EXCERPTED DATA:
◇ ◇ ◇ ◇

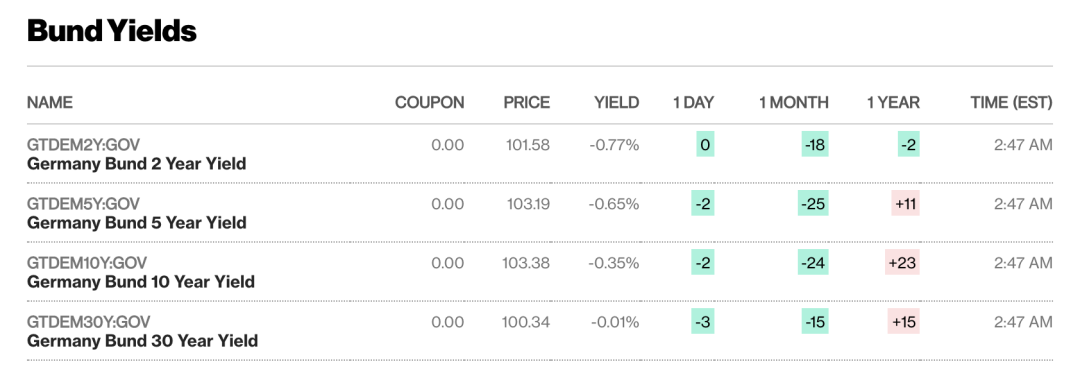The width and height of the screenshot is (1080, 380).
Task: Click the GTDEM10Y:GOV ticker symbol
Action: (x=87, y=263)
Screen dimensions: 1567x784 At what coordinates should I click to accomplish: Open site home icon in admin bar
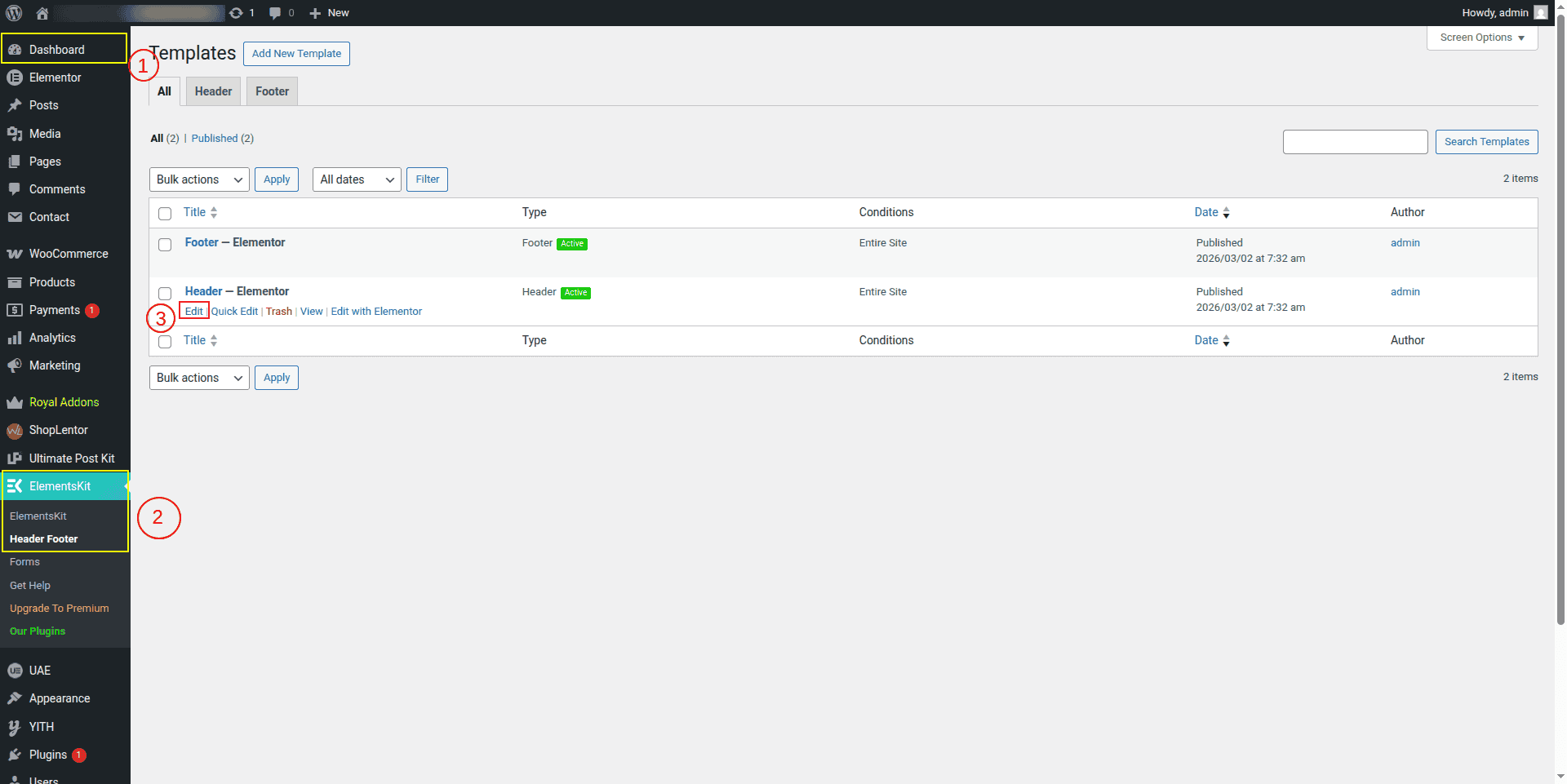point(42,13)
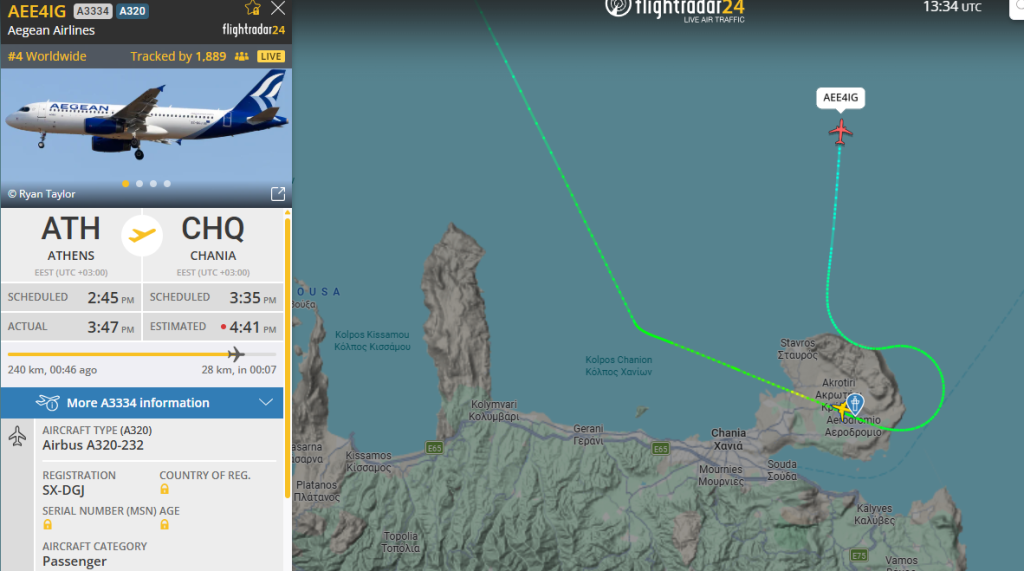Show the first aircraft photo dot

[125, 184]
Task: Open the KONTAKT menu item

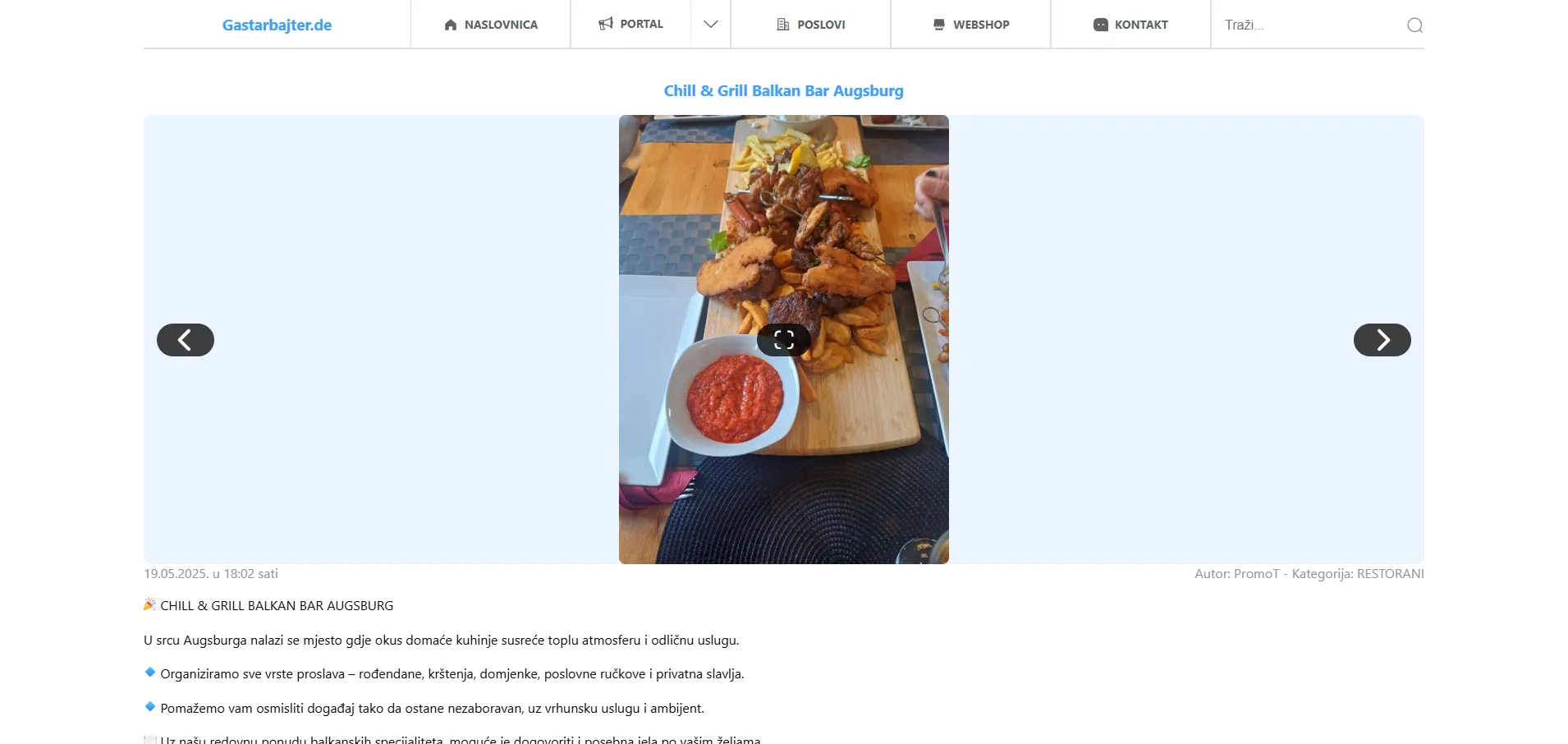Action: point(1131,25)
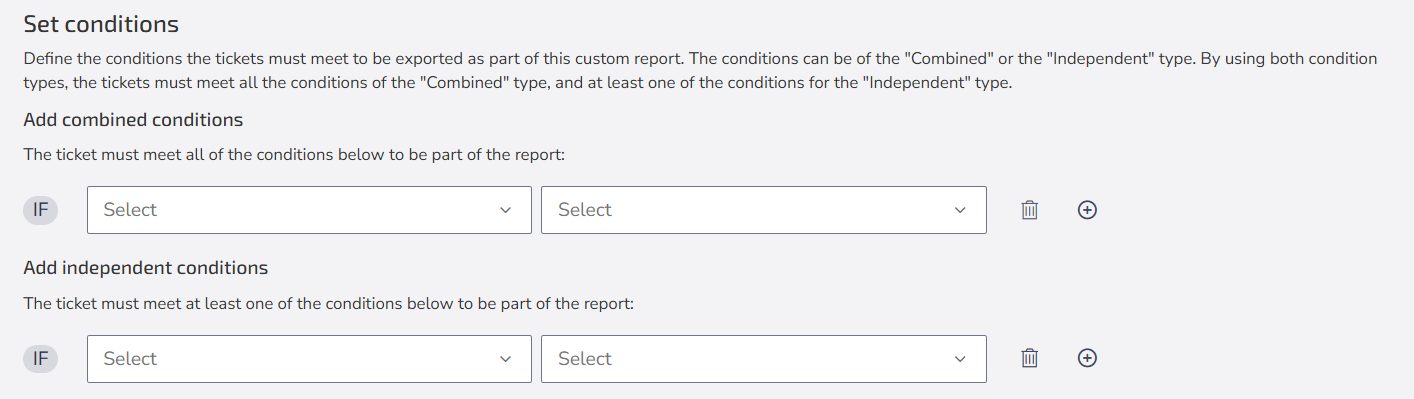
Task: Click the Set conditions heading
Action: coord(101,24)
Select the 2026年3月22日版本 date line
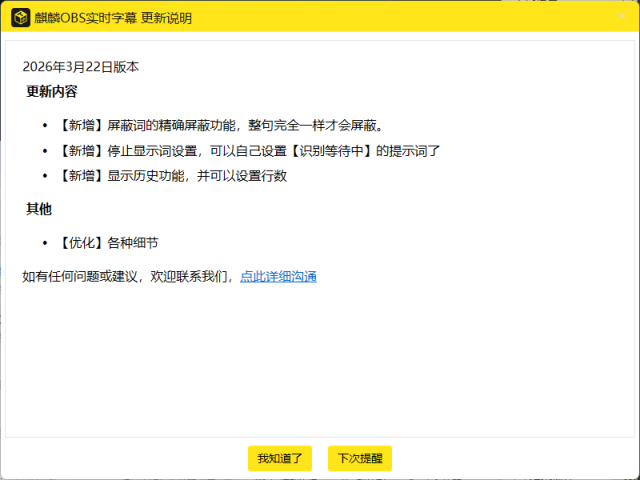 [x=81, y=67]
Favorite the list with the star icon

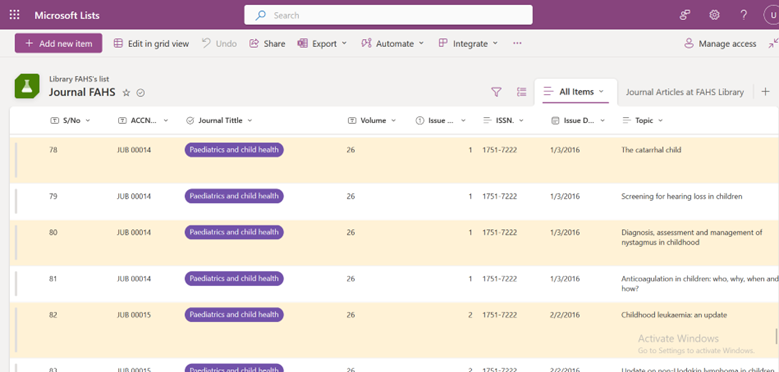[x=126, y=93]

◇ ◇ ◇ ◇

ASSIGNED TASK: Nothing but the lines from the one containing "Screen dimensions: 1567x784" through the last line of the listing should be copied, each word for word and without pictures.

ANSWER SPACE:
Screen dimensions: 1567x784 At what coordinates should I click to accomplish: Open site home icon in admin bar
point(42,13)
Show the first aircraft photo dot

[125, 184]
Task: Open the KONTAKT menu item

Action: point(1131,25)
Task: Click the Set conditions heading
Action: coord(101,24)
Select the 2026年3月22日版本 date line
 [x=81, y=67]
Favorite the list with the star icon

[x=126, y=93]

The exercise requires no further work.